2.1 The AVSA Concept
The idea for the AVSA was first introduced by Professor William Buxton. His experiences at Xerox-EuroPARC with the Integrated Interactive Intermedia Facility (IIIF)[Buxton et al 1990] and at the University of Toronto with the Ontario Telepresence Project (OTP)[Resnick 1992] uncovered a serious deficiency in the quality of interaction experienced by electronic visitors to a media space[Bly et al 1993]- namely the limited access and control of media spaces. The following sections describe the situation in detail.
2.1.1 Traditional Videoconferencing
In traditional videoconferencing a person at conference room A communicates to a person at conference room B in real-time through the public switched telephone network or, equivalently, PSTN (Figure 1). The connection between points is made just like a regular telephone call. A person at conference room A pre-arranges a meeting at a certain time with a person at conference room B and then dials B's number (or vice versa).
Figure 1: The traditional videoconferencing setup.
What makes this connection special is the media rich nature of the communication, i.e. high quality audio and video (A/V). Both parties are equipped with what will henceforth be referred to as a node. A node (Figure 2) consists of a microphone, speaker, camera and monitor.

▶ Material
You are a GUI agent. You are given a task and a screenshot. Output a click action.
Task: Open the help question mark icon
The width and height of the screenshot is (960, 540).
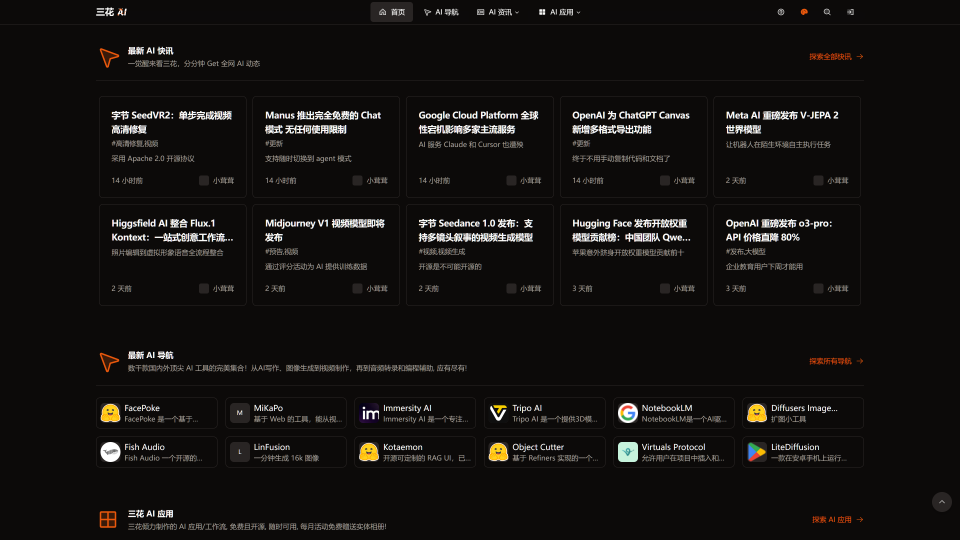coord(781,12)
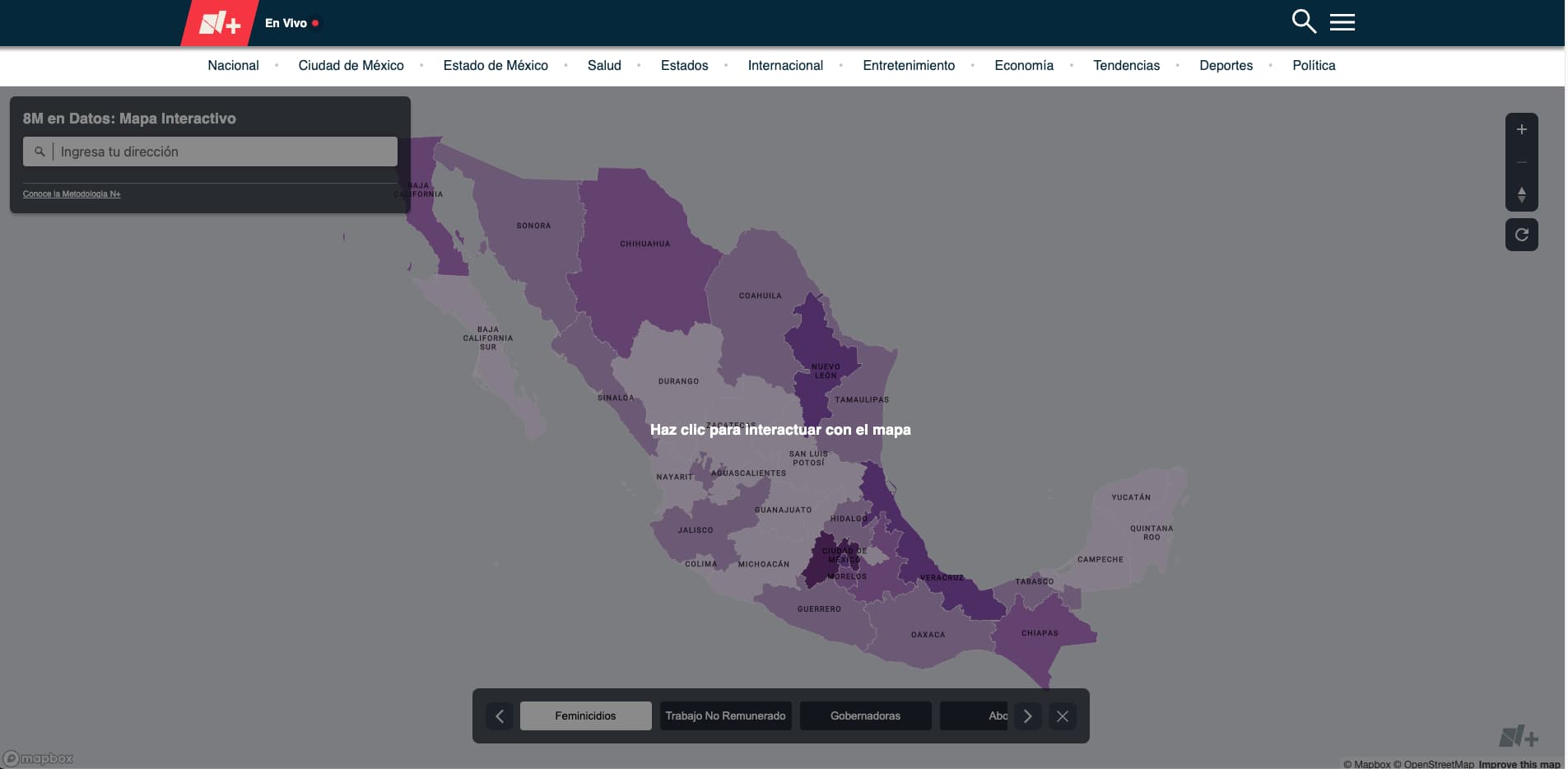1568x769 pixels.
Task: Open the Deportes section
Action: click(x=1226, y=66)
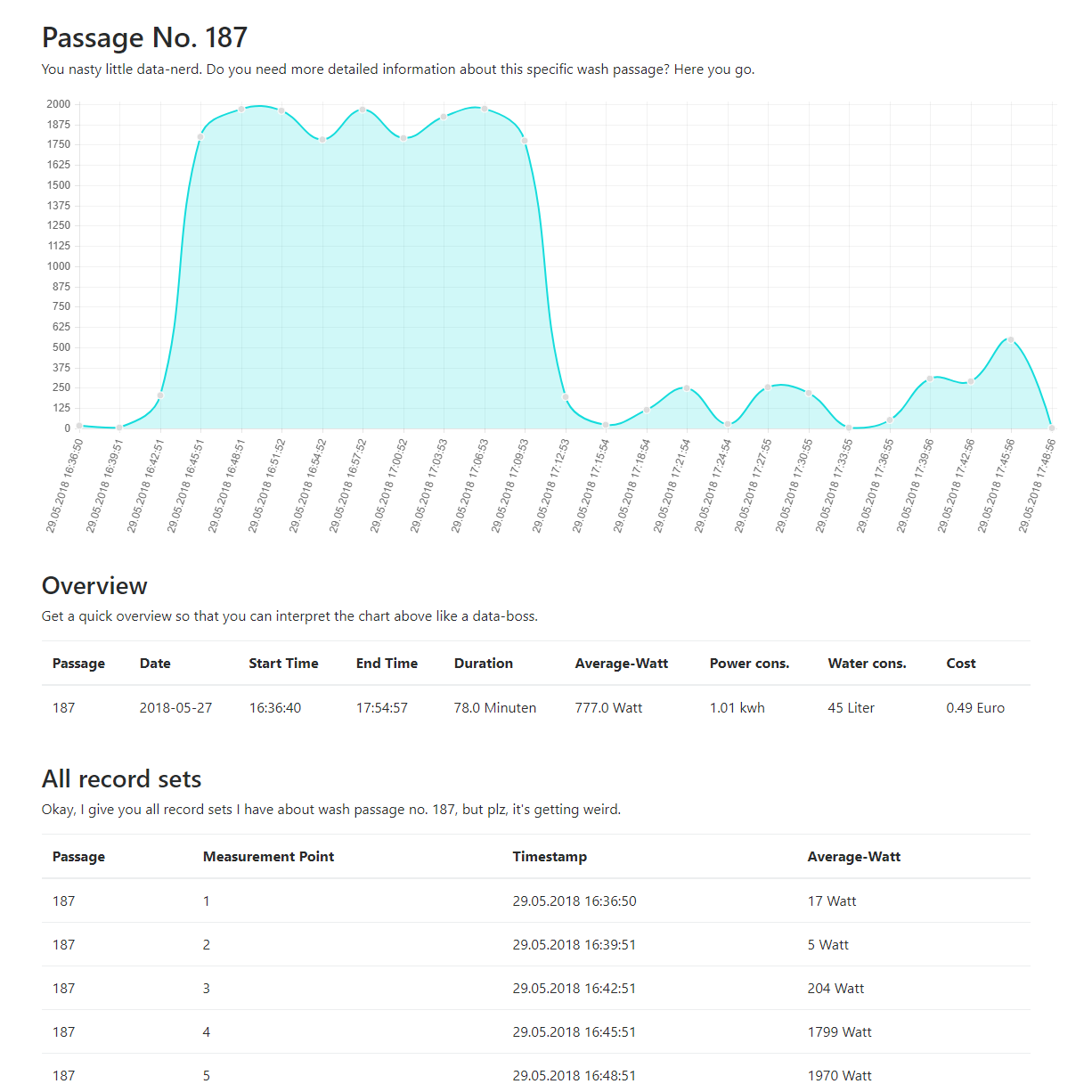Screen dimensions: 1092x1092
Task: Click the Measurement Point column header
Action: click(x=268, y=857)
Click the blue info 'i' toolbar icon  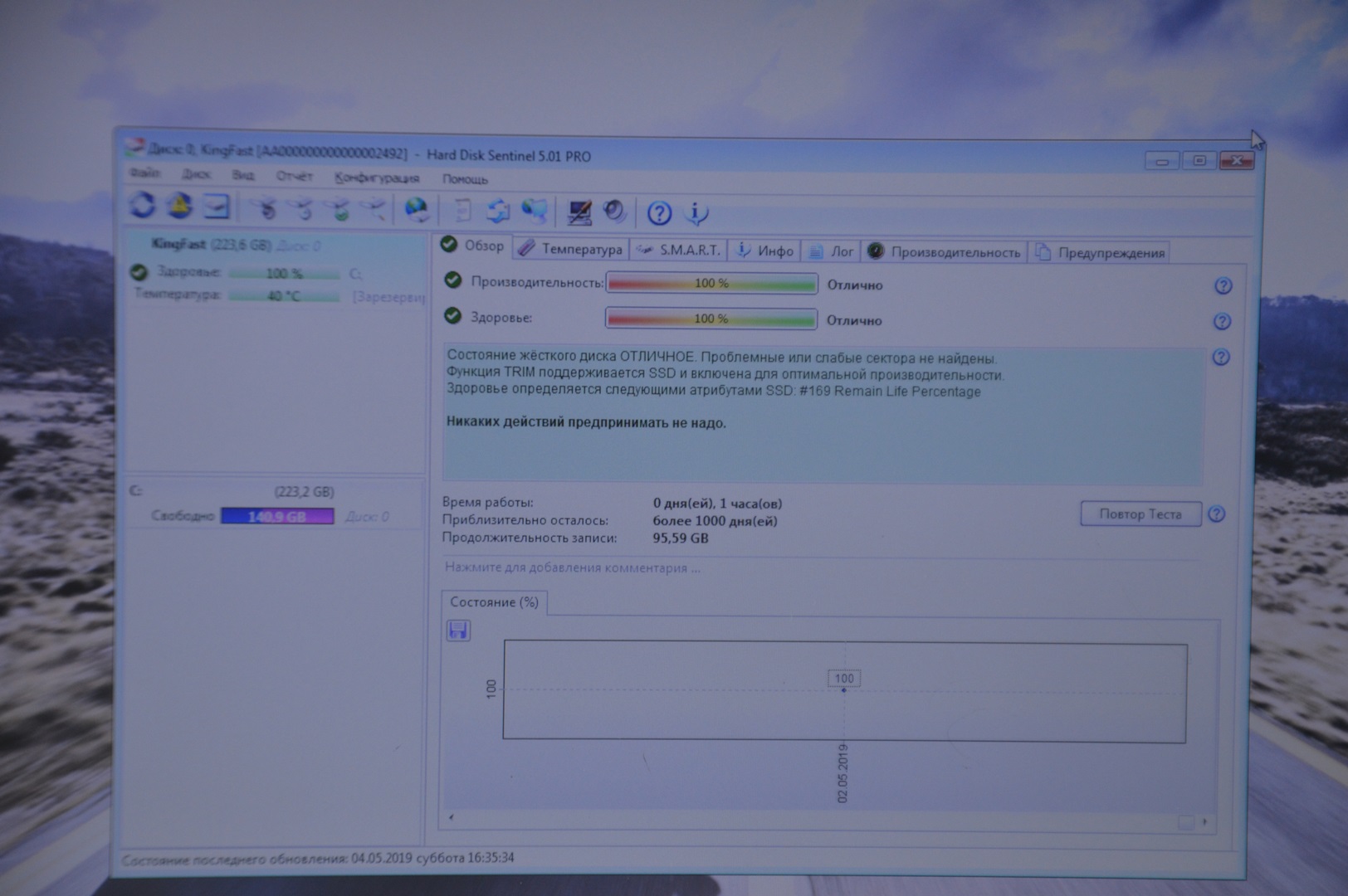pos(696,214)

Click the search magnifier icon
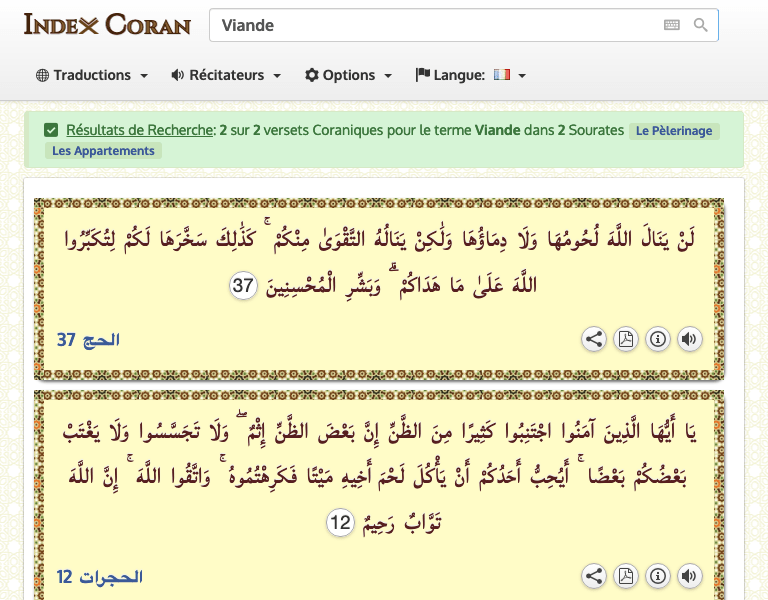pos(701,25)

▶ Exercise instructions
a) According to the AVSA concept text, what four components make up a node?
b) Continue the AVSA concept text from the end of its last sentence.
The records stand apart from the AVSA concept text and are unrelated to it.

▶ Set of answers
a) A microphone, speaker, camera and monitor.

b)
Figure 2: This picture shows the camera, monitor, microphone, and speaker of a node.
The A/V obtained at each conference room must to be transmitted to the other in real-time. To accomplish the transfer of this high-bandwidth analog data, each conference site is also equipped with a coder/decoder (CODEC). The CODEC quickly converts the analog A/V data into digital data and transmits it to the other site through a high bandwidth digital PSTN subscriber line. This node/CODEC setup of the traditional videoconferencing room is often called an orphan CODEC.
2.1.2 Media Spaces
Functionally, a media space is an extension of the traditional videoconferencing system in a local setting. When a person at node A wants to connect to a person at node B, the person at node A schedules the meeting and then calls node B. The main difference lies in the architecture (Figure 3) and, consequently, the way the connections are actually made.
Figure 3: A media space allows videoconferencing through a GUI controlled LAN and local A/V network.
In traditional videoconferencing the A/V information is routed though the PSTN. In the media space environment A/V information is routed through a local A/V network called the hub. At the University of Toronto this hub is a hardware/software system called the IIIF.
In traditional videoconferencing the actual routing is also performed by the PSTN. The destination is specified by dialing the number of another CODEC. The PSTN then completes the connection between the two CODECs. Dialing a CODEC is the same as dialing a room because each CODEC is associated with a specific room. In the media space environment the routing is handled by a server connected to the local area network (LAN).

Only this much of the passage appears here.